▶ [YOUR GOAL]:
List each line of the data that holds the word "pixels".

EXTRACTED DATA: Begin

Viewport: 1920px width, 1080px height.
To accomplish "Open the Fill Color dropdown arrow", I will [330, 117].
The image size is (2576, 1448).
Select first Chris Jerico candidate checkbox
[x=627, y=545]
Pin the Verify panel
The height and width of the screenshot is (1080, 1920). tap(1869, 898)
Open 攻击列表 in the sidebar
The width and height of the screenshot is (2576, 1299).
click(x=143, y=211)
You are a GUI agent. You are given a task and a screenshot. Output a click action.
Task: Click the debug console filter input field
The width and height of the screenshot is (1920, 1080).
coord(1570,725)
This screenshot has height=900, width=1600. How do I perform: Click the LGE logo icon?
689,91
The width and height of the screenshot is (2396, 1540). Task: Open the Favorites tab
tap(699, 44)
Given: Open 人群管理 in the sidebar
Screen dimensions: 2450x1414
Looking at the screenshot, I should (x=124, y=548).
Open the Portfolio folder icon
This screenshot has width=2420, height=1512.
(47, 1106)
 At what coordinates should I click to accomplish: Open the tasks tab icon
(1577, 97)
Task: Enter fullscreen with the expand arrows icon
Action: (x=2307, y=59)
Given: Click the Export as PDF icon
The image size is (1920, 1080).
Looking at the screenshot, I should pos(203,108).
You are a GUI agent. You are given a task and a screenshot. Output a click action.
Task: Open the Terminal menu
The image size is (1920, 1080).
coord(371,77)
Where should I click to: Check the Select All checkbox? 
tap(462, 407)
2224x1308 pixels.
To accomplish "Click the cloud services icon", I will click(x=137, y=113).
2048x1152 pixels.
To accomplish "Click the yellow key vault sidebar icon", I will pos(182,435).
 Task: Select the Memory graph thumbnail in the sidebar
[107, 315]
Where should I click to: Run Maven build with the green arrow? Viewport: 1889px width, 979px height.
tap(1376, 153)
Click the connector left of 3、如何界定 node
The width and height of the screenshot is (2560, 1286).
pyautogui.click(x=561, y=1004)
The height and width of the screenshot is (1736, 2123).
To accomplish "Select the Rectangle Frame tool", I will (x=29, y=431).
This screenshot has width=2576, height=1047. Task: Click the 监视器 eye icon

EXTRACTED DATA: End

▶ [TASK RESULT]:
2224x1308 pixels.
2048x1152 pixels.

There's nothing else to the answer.